▸ Information:
━━━━━━━━━━━━━━━━

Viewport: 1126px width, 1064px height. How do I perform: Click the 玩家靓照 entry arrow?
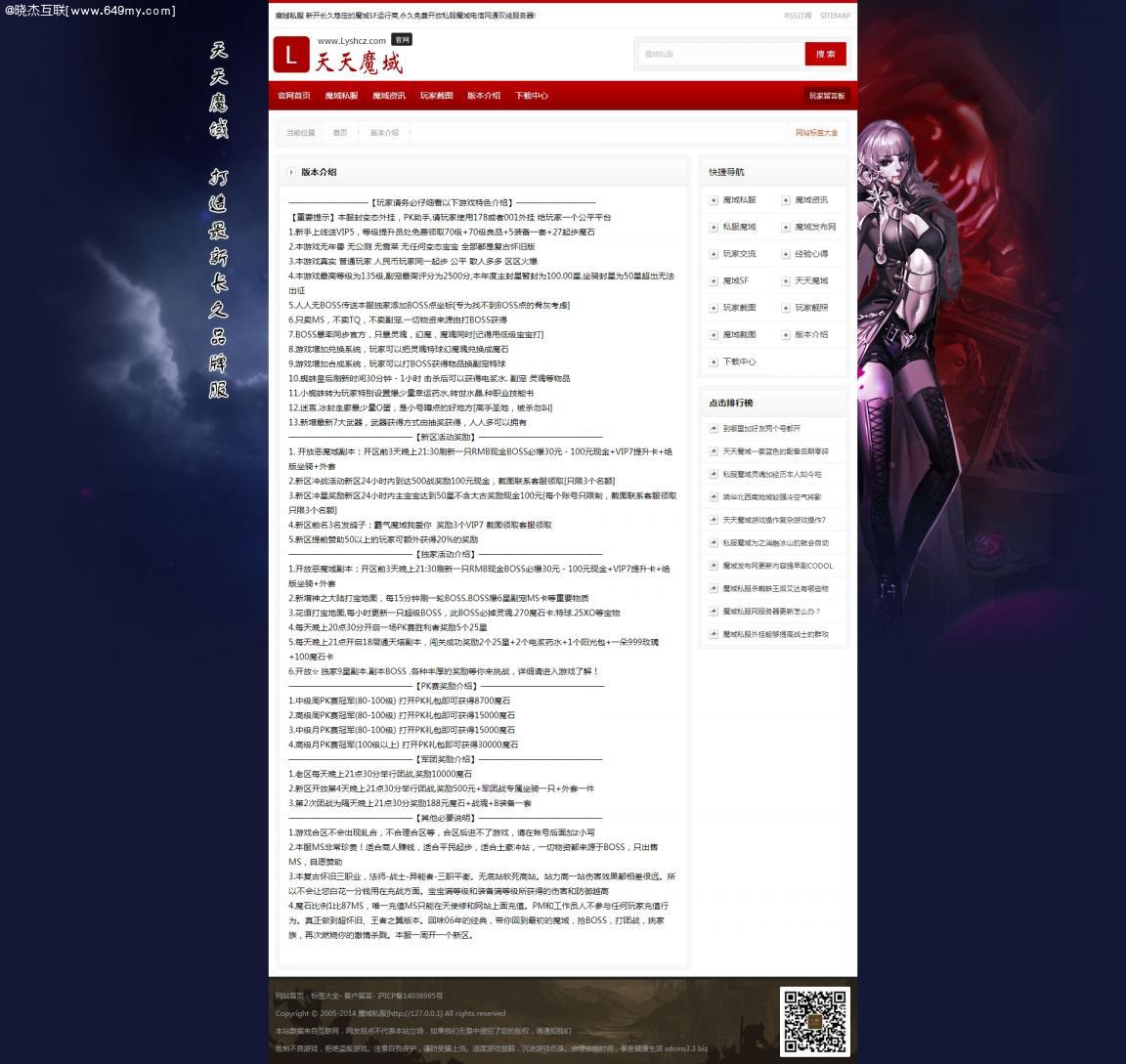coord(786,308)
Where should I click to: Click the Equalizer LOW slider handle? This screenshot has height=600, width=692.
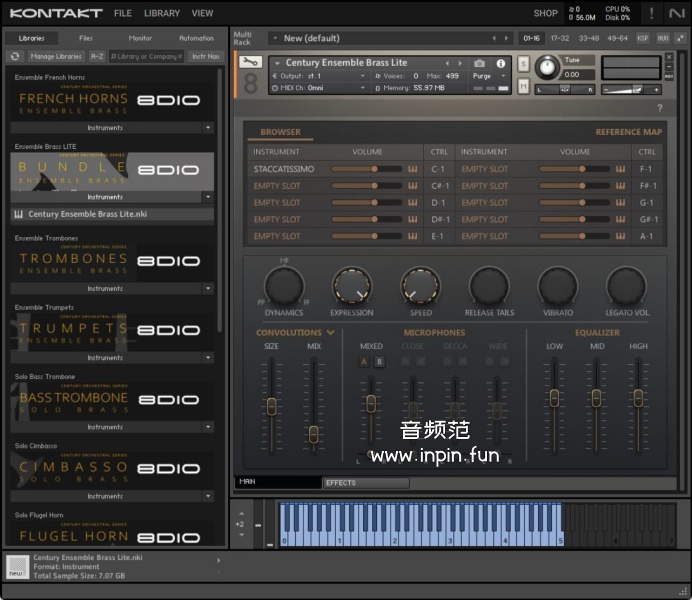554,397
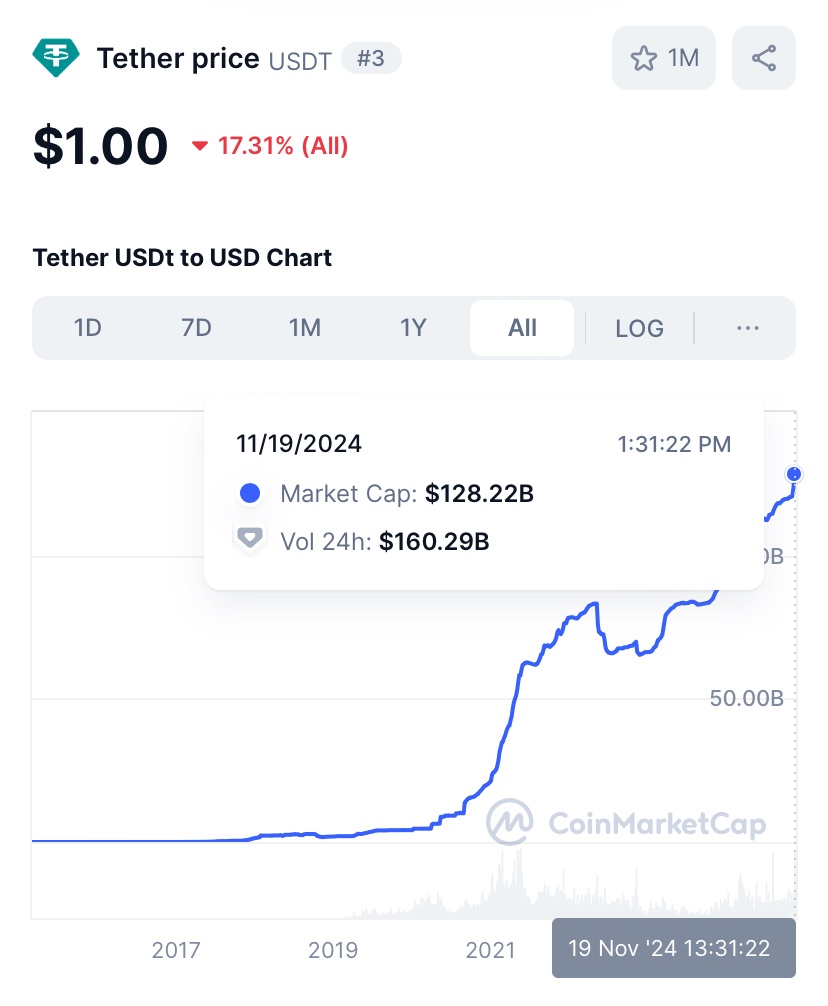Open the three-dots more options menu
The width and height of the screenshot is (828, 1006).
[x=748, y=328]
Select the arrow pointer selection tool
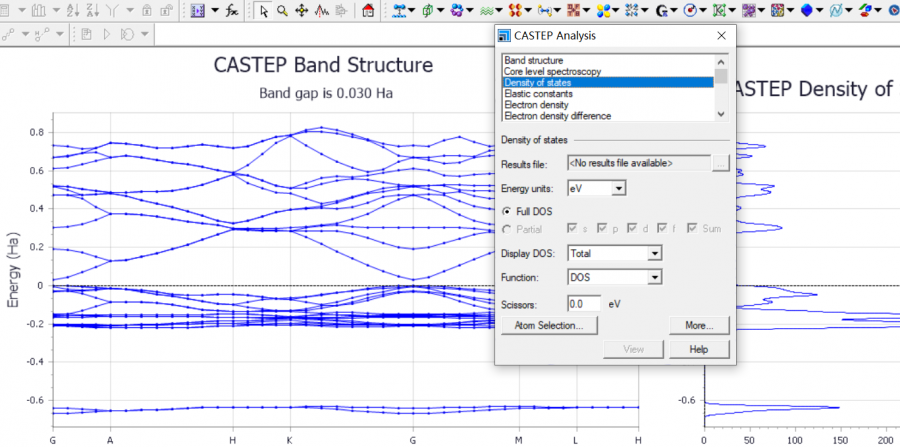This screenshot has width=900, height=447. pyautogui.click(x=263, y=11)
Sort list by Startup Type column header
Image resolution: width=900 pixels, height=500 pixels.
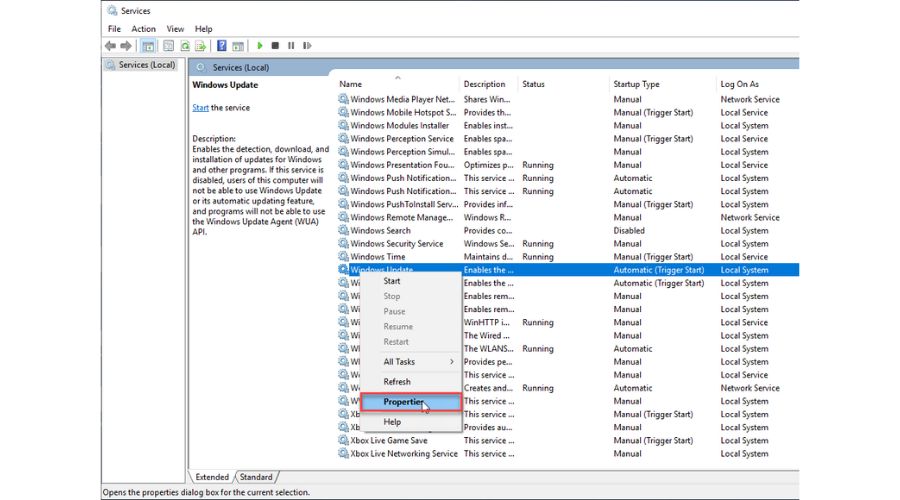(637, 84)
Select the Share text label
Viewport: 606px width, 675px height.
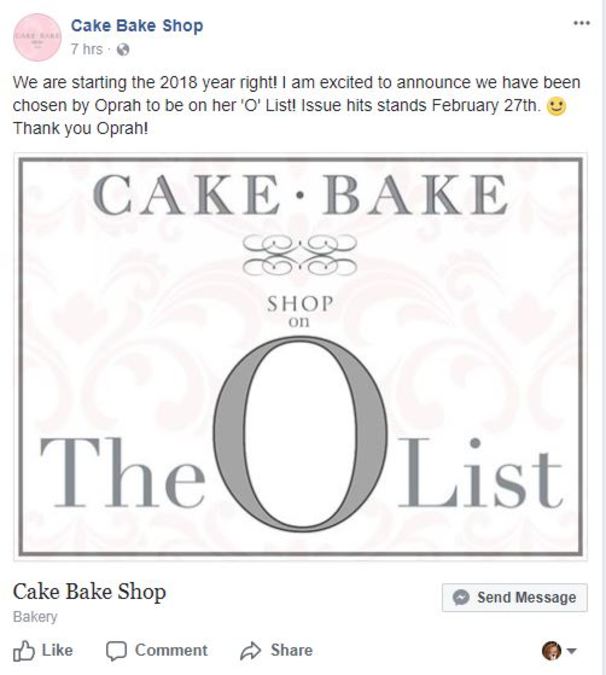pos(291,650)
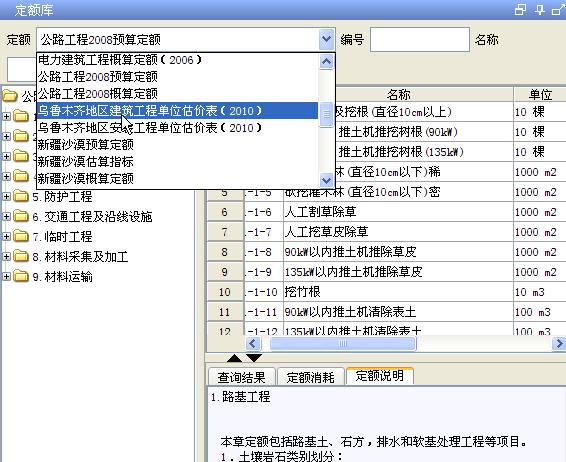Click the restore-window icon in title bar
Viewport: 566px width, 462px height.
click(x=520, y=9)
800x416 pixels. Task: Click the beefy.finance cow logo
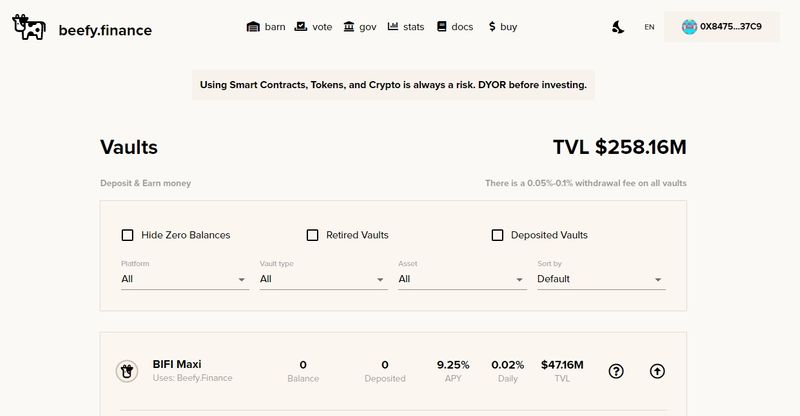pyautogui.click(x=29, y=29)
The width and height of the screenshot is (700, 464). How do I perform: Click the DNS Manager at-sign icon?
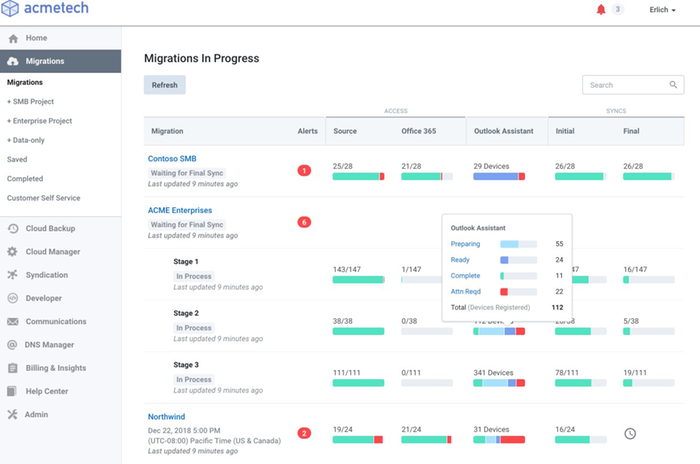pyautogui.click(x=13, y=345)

━━━━━━━━━━━━━━━━

Output only the lines running from the one containing "Where should I" to the end of the records, inclusive and exact; skip the pictures.

Where should I click to: Click the Equalizer LOW slider handle? This screenshot has height=600, width=692.
554,397
Open the three-dots more options menu
The width and height of the screenshot is (828, 1006).
[x=748, y=328]
Select the arrow pointer selection tool
This screenshot has width=900, height=447. pyautogui.click(x=263, y=11)
Sort list by Startup Type column header
Image resolution: width=900 pixels, height=500 pixels.
(637, 84)
Select the Share text label
Viewport: 606px width, 675px height.
pos(291,650)
Click the restore-window icon in title bar
Viewport: 566px width, 462px height.
click(x=520, y=9)
800x416 pixels. Task: Click the beefy.finance cow logo
pyautogui.click(x=29, y=29)
The width and height of the screenshot is (700, 464). How do I perform: Click the DNS Manager at-sign icon?
pyautogui.click(x=13, y=345)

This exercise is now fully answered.